Looking Is Not Seeing
Michelle Brenner, Head of Education, and Mariko Tu, Manager of Youth and Family Programs
May 5, 2020
For nurses on the frontline, making close observations is key to saving patients’ lives. To help with building this critical skill, the Norton Simon Museum hosts nursing students from Mount St. Mary’s University in Los Angeles each winter and spring for “Looking Is Not Seeing.” This innovative training program was developed in 2008 by the Yale School of Nursing in partnership with the Yale Center for British Art. Looking at art in a museum helps nursing students slow down and notice how they might jump to conclusions about a given situation before having all of the necessary information.
Together with Sarah Shealy, Assistant Professor of Nursing at Mount Saint Mary’s, Michelle Brenner, Head of Education at the Norton Simon, identified several figurative paintings from the collections that met the criteria for the program. They include works with ambiguity—those for which the “story” of the painting is not immediately clear—works that are well-suited to close looking and interpretation.
In each session, groups of five to six students are paired with trained educators from the Norton Simon. The educator begins by asking their group to spend three minutes looking at the painting in silence, noticing as much detail as possible, and then ten minutes making an objective visual inventory (noninterpretive observations) of the work of art. At this stage, students may find it easy to slip into subjective interpretations. In Jean-Honoré Fragonard’s Happy Lovers, for example, a subjective interpretation would be “I see a happy couple,” but an objective view would be “I see two figures.”
Then the group is invited to share their subjective interpretations based on their objective observations for ten minutes. By this point, they have looked at the painting in depth—suspending judgment—for much longer than most museumgoers, and this affects their final interpretations. Students begin to relax as they can finally share their views of the “stories” behind the paintings.
For example, one student interpreted the narrative in Karel Dujardin’s Denial of Peter as that of a husband who has been caught leaving his wife and child. She made this hypothesis based on the man’s (Peter’s) defensive body language, the woman’s (a maid’s) accusatory gesture, and the downward stare of the little boy behind her.
Interestingly, some students apply their clinical backgrounds to their interpretations. For instance, the “reddish skin” in Vincent van Gogh’s Patience Escalier becomes evidence of sunburn, owing to extended periods of time outside.
To understand Edgar Degas’s Women Ironing, students have gotten up from their seats to mimic the pose of the laundress as she hunches over the table, pressing down on an iron with all of her strength. Students pointed out that this kind of repetitive action would lead to chronic pain in the back and neck, and that her hands may be pink from iron burns.
Finally, the educator spends two minutes sharing some background about the artwork.

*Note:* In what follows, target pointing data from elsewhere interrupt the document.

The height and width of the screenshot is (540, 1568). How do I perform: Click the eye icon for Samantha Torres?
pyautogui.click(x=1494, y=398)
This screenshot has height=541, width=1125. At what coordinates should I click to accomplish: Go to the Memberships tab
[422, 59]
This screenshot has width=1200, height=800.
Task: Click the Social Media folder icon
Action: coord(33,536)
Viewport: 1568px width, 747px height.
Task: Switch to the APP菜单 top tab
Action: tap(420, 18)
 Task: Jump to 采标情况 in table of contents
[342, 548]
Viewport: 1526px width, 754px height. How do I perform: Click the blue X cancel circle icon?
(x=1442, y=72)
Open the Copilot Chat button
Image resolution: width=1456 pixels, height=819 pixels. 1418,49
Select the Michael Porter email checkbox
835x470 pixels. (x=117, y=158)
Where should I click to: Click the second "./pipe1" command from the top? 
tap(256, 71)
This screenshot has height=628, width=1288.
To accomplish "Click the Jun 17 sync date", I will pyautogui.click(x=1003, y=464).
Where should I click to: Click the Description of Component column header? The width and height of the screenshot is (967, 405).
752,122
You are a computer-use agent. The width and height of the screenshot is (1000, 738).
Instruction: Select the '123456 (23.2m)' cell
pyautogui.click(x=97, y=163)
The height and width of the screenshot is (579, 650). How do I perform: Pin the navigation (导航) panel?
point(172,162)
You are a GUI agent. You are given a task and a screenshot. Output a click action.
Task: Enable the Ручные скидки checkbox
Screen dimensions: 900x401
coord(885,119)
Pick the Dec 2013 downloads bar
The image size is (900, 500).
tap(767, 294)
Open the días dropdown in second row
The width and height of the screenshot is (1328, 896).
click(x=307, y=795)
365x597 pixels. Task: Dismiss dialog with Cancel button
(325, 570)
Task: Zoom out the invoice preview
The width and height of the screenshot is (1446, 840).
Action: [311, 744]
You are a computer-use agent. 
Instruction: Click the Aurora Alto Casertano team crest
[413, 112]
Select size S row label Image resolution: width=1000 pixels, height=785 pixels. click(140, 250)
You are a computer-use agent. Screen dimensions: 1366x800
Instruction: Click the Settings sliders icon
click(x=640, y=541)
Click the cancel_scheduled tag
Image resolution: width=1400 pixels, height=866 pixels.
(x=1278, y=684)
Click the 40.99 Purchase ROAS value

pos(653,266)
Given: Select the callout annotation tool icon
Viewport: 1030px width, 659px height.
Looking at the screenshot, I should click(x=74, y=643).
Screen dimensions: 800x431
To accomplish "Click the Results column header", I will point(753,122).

Each group of students repeats the process for a total of three paintings. As they move on to the second and third artworks, students become more comfortable with the process and even begin to stop themselves when they realize that they were about to share a subjective observation too early, as opposed to an objective one.
After discussing the last artwork, students come together to apply the same process of close-looking, objective observation and then subjective interpretation to images of hospital patients. They begin to understand the purpose of their time in the galleries and noticeably show improvement in their ability to distinguish objective observations from subjective interpretations. They also share stories from their own experiences of working in hospitals and seeing senior nurses point out something that everyone else had missed and that saved a patient’s life.
When nursing students slow down and look at an artwork together, they understand how several people can look at the same image (or patient) and observe different things. They see firsthand how one person can pick up on something that everyone else has missed, and they gain the confidence to speak up when they notice something amiss in a clinical setting. Studies have shown that this kind of museum training for nurses results in an improved ability to provide objective assessment, which leads to improved outcomes for patients.
The nursing students that have participated in the program leave the Museum feeling inspired, knowing that their observations matter. The program has also been extremely rewarding for our educators, many of whom have family and friends whose lives have been impacted by a nurse’s sharp eyes and know all too well how important they can be.
Michelle Brenner is Head of Education, and Mariko Tu is Manager of Family and Youth Programs at the Norton Simon Museum.